Seu antecessor, Jerome Powell, foi um importante alvo da ira de Trump por sua recusa em cortar as taxas tão rapidamente ou de forma tão acentuada quanto o presidente desejava, continuará a servir no Fed como diretor. Ele é o primeiro presidente do Fed a tomar tal atitude em quase 80 anos.
A posse de sexta-feira marca a segunda passagem de Warsh pelo Fed. Ele atuou anteriormente como diretor de 2006 a 2011, período no qual o banco central uniu forças com autoridades do Tesouro para resgatar a economia da crise financeira global.
Embora Warsh tenha ajudado no esforço do Fed, ele mais tarde tornou-se crítico do banco central por permitir que as políticas da era da crise permanecessem em vigor e por extrapolar seu mandato de preços estáveis e baixo desemprego. Por exemplo, ele citou esforços anteriores para abordar as mudanças climáticas e a desigualdade social como áreas de desvio de função, e prometeu reduzir a pegada do banco central nos mercados.
Warsh conquistou a vaga após uma ampla disputa que começou no verão de 2025 e incluiu até 11 candidatos, variando de atuais e ex-funcionários do Fed a economistas proeminentes e estrategistas de Wall Street.

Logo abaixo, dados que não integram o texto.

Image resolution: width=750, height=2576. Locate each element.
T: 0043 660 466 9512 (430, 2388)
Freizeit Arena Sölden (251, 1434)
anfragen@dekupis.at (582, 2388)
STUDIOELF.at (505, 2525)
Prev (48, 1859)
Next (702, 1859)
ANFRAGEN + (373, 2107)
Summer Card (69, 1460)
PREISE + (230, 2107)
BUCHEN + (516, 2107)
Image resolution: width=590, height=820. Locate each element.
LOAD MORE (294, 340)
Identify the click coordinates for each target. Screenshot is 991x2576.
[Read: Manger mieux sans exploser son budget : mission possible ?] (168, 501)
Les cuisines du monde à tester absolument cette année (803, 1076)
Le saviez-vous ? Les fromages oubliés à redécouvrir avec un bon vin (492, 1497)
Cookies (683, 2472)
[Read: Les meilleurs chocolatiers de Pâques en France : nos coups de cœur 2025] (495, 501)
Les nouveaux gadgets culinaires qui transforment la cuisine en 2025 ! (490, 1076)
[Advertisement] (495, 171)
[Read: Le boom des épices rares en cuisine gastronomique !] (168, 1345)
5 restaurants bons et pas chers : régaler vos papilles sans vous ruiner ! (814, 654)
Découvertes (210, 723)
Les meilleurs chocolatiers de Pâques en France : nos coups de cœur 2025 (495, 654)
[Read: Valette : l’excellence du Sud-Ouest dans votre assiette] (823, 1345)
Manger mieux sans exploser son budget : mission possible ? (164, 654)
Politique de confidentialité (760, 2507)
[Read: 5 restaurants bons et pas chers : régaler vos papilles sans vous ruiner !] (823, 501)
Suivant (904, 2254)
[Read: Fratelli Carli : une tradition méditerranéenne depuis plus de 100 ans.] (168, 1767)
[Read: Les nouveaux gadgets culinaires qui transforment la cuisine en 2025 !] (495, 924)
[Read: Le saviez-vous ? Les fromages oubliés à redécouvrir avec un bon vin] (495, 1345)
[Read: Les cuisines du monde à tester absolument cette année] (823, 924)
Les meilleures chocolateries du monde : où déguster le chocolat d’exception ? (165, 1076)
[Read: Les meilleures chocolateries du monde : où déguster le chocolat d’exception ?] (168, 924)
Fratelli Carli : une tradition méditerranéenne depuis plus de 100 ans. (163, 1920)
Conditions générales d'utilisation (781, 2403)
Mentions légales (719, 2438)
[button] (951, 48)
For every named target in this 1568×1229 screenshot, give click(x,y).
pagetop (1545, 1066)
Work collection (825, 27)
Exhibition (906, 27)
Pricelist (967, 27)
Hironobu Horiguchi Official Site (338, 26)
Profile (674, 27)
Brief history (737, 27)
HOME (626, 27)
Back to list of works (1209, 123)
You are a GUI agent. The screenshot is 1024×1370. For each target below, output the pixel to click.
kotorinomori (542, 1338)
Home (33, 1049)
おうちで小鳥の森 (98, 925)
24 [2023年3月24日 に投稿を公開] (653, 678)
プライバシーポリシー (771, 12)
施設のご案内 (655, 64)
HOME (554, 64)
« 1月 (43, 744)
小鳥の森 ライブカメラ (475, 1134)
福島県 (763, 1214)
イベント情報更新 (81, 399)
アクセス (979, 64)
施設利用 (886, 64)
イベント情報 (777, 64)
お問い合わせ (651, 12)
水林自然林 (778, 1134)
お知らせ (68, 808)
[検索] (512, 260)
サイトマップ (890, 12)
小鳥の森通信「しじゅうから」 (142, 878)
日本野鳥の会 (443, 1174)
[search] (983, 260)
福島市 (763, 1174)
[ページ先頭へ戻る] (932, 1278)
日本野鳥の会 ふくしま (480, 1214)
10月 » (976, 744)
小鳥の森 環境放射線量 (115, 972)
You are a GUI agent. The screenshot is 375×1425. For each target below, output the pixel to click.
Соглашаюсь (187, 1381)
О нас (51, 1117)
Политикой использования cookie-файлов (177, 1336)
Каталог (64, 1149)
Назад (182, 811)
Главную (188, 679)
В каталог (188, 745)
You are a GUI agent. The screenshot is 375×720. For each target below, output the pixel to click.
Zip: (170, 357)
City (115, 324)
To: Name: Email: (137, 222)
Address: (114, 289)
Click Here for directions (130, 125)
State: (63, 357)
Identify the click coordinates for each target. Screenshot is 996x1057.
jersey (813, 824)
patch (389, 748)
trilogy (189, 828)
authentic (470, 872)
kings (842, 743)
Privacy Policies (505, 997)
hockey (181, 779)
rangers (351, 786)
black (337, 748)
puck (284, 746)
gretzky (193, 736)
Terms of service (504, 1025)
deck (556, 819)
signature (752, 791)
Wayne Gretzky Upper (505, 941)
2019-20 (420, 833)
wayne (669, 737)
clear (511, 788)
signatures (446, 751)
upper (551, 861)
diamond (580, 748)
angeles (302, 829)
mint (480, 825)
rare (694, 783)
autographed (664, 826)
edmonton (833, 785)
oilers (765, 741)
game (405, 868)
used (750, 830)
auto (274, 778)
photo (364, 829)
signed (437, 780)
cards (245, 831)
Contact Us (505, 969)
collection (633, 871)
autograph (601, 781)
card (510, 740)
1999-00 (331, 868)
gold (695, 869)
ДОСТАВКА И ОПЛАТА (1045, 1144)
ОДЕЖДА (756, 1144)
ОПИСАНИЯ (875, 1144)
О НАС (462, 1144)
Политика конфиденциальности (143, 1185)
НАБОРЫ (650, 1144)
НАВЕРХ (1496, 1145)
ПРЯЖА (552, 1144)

O mandato de Powell foi marcado por críticas repetidas e frequentemente pessoais de Trump. O presidente exigiu uma ação mais agressiva do Fed quando se tratava de cortar taxas e acusou Powell de ter a “síndrome de transtorno de Trump”, embora o Fed tenha reduzido sua taxa de juros de referência em três quartos de ponto percentual e a tenha aumentado em 4,25 pontos durante um período da presidência de Joe Biden.
Apesar das exigências de Trump por taxas mais baixas, os mercados apostam que o Fed manterá as taxas inalteradas durante a maior parte, se não a totalidade, de 2026, com a possibilidade de aumentá-las no início de 2027.
A gestão de Powell também foi caracterizada pela inflação rodando acima da meta de 2% do Fed por cinco anos consecutivos. Warsh prometeu que pode controlar a inflação e, ao mesmo tempo, reduzir as taxas de referência.
Desde que deixou o Fed, Warsh passou um tempo no Duquesne Family Office de Stanley Druckenmiller e como professor na Universidade de Stanford e na Hoover Institution. Warsh era considerado um forte candidato à presidência do Fed quando Trump deixou claro que não iria renomear Janet Yellen, mas o presidente acabou escolhendo Powell, supostamente por recomendação do ex-secretário do Tesouro, Steve Mnuchin.